La noche del 31 de agosto de 1997, ninguna cámara de tráfico del centro de París funcionó. El traslado al hospital de Diana de Gales, herida tras el accidente en el túnel bajo el Puente del Alma, se prolongó durante 45 minutos, cuando en condiciones normales el recorrido se realiza en siete.

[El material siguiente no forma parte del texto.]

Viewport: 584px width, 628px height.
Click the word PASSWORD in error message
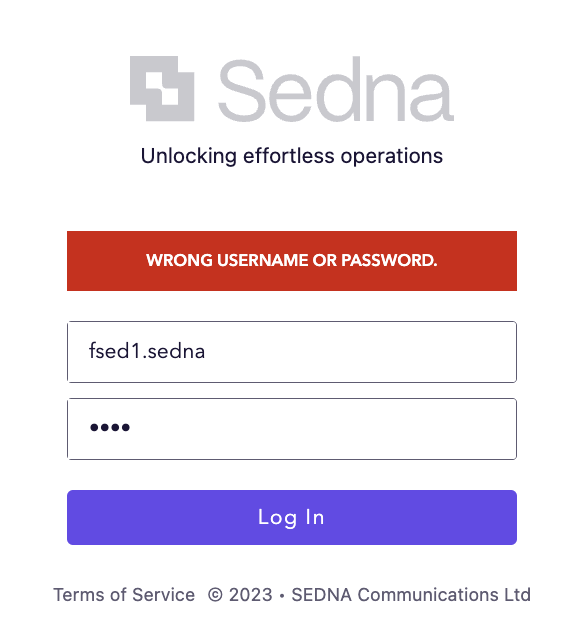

Ni siquiera la llevaron al centro sanitario más cercano al lugar del siniestro. Tampoco se le practicó autopsia alguna, sino que se embalsamó su cuerpo para supuestamente ser incinerado después, algo excepcional cuando se trata de un accidente. Este y otros detalles, recogidos en un libro que solo verá la luz en España, ponen en duda las circunstancias accidentales de la muerte de la “princesa del pueblo”. Desmontan, una a una, las hipótesis con las que se cerró una investigación que al día de hoy sigue despertando suspicacias.
La escritora, Concha Calleja, ha investigado y recopilado una valiosa documentación en la obra Diana. Réquiem por una mentira. La autora ha entrevistado, entre otros, al propio Mohamed, padre de Dodi Al Fayed, quien invirtió más de tres millones de libras para tratar de descubrir la verdad. “Si me pasa algo a mí, puedes estar seguro de que el príncipe Felipe, ayudado por la inteligencia británica, es el culpable”, le habría dicho Diana al empresario.
La princesa temía por su seguridad. En una ocasión, acudió a un abogado porque detectó que los frenos de su coche no funcionaban. Llegó a escribir una carta de su puño y letra en la que relataba este episodio. “Mi marido está planeando ‘un accidente’ con mi coche. Una avería en los frenos y graves heridas en la cabeza, para así dejar el camino libre”, escribió Lady Di.
Mohamed Al Fayed, dueño de los almacenes Harrod’s, se atreve a apuntar directamente a una persona: “Los asesinó el duque de Edimburgo. Es un auténtico nazi”. Por su parte la autora se apoya en documentos como el testamento de la propia Lady Di y en las declaraciones de algunas de las personas que formaron parte de la investigación.
Ha podido deducir, entre otras cosas, que el cuerpo de Lady Di no reposa, como se creía hasta ahora, en el mausoleo que construyó su hermano en Althorp y cuya entrada tiene un elevado costo. En realidad, sus restos descansarían en la cripta de la iglesia de Santa María la Virgen, aunque los vecinos de la zona guardan silencio acerca de estos nuevos datos.